尝试在具有属性的 tmap shapefile 中绘制

Trying to plot in tmap shapefile with attribute

我正在尝试处理挪威的市政数据,我对 QGIS、shapefile 和在 R 中绘制它是全新的。我从这里下载市政当局: Administrative enheter kommuner / Administrative units municipalities

可复制的文件在这里: Joanna's github

我已经下载了QGIS,所以我可以在那里打开GEOJson文件并将其转换为shapefile。我能够做到这一点,并将数据读入 R:

library(sf)
test=st_read("C:/municipality_shape.shp")
head(test)

我自己给不同的城市不同 values/ranks,我称之为 faktor,我已经将这个分类存储在我称之为 [=42] 的数据框中=]df_new。我希望将此 "classification" 合并到我上面的 "test" 对象上,并希望将具有分类属性的地图绘制到地图上:

test33=merge(test, df_new[,c("Kommunekode_str","faktor")],
             by=c("Kommunekode_str"), all.x=TRUE)

这行得通,但是当我用 tmap

绘制它时
library(tmap)
tmap_mode("view")
tm_shape(test33) + 
  tm_fill(col="faktor", alpha=0.6, n=20, palette=c("wheat3","red3")) + 
  tm_borders(col="#000000", lwd=0.2)

它抛出这个错误:

Error in object[-omit, , drop = FALSE] : incorrect number of
dimensions

如果我只用底图,

plot(test33)

我明白了:

你看我得到了三个地块。这和我上面的错误有关系吗?

我认为这里的主要问题是您尝试绘制的形状太复杂,因此 tmap 很难加载所有这些数据。 ggplot 也无法加载多边形。
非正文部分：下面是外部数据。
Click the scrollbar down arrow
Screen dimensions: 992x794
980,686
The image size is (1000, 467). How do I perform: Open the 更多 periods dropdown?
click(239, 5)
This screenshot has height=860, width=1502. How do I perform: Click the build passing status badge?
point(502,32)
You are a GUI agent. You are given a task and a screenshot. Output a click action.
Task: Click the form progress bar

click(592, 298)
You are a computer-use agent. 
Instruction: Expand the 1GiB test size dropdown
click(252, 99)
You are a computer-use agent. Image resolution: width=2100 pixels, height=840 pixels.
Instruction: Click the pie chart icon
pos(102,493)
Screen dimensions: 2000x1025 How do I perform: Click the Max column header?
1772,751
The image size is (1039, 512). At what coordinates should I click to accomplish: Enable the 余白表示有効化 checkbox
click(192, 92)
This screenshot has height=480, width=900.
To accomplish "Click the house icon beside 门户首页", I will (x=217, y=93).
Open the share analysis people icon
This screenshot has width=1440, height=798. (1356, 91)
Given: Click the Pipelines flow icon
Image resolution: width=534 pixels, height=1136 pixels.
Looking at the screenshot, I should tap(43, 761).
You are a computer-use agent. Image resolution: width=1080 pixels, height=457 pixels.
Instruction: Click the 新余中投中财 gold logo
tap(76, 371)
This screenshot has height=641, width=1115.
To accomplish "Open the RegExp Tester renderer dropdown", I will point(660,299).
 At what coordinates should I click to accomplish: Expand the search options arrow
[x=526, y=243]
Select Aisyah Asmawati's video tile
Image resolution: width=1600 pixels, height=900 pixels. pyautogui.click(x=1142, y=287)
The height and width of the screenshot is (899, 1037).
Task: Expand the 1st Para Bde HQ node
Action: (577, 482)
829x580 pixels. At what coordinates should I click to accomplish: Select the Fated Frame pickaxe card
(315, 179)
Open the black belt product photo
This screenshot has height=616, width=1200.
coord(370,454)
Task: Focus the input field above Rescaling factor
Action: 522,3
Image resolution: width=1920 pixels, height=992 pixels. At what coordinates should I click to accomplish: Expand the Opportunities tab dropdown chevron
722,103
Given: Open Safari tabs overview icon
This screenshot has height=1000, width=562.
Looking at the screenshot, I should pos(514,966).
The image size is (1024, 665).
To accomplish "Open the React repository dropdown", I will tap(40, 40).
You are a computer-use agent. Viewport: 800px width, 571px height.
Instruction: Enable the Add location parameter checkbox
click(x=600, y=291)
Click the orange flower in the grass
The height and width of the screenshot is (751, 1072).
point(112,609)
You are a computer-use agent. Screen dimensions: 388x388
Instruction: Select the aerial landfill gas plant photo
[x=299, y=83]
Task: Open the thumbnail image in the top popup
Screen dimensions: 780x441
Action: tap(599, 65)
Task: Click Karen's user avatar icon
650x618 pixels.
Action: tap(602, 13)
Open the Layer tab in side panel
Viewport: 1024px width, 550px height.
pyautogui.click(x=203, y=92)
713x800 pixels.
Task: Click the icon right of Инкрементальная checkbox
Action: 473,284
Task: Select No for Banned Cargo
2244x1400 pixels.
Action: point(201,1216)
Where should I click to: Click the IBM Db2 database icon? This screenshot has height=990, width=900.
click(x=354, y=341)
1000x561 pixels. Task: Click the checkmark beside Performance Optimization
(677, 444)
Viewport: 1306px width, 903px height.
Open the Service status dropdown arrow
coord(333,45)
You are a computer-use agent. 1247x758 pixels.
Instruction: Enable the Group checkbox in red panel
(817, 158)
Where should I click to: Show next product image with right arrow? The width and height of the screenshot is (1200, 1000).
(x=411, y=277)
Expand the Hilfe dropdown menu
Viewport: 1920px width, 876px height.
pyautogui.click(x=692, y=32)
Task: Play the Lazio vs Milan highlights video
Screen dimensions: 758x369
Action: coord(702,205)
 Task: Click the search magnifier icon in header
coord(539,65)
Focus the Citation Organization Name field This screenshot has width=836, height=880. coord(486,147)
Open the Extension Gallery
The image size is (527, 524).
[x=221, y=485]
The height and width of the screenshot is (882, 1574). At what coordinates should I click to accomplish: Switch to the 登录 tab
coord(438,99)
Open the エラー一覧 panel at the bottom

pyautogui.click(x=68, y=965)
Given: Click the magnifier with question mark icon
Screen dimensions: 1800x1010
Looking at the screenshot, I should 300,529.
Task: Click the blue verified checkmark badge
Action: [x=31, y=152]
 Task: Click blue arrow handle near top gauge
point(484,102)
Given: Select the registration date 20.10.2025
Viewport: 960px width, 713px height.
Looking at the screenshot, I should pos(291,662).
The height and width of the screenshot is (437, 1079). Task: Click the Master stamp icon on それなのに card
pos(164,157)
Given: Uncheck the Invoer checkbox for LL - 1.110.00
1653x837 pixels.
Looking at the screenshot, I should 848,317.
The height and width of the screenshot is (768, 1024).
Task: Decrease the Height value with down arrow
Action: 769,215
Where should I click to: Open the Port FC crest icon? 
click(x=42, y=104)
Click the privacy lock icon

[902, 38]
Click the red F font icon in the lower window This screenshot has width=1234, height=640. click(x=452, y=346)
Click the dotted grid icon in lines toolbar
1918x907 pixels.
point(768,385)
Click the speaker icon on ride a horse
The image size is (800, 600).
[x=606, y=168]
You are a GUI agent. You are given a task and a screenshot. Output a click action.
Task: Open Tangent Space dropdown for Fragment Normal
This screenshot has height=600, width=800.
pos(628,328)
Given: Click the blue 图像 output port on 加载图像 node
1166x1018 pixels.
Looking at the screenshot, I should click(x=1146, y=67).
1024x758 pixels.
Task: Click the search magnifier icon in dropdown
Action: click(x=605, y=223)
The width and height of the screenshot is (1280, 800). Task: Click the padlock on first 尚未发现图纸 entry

如果您正在制作等值线图,您可能不需要多边形的精确度那么高,所以我建议首先简化 您的多边形。根据我的经验,最好的方法是使用包 rmapshaper:

# keep = 0.02 will keep just 2% of the points in your polygons.
test_33_simple <- rmapshaper::ms_simplify(test33, keep = 0.02)

我现在可以使用您的代码生成以下内容:

tmap_mode("view")
tm_shape(test_33_simple) +
  tm_fill(col="faktor", alpha=0.6, n=20, palette=c("wheat3","red3")) + 
  tm_borders(col="#000000", lwd=0.2)

这会生成一个 交互式 地图,并且配色方案不能很好地区分城市之间的差异。

静态版本

既然你在评论中说你不确定你想要交互式地图还是静态地图,我将给出一个静态地图示例和一些示例配色方案。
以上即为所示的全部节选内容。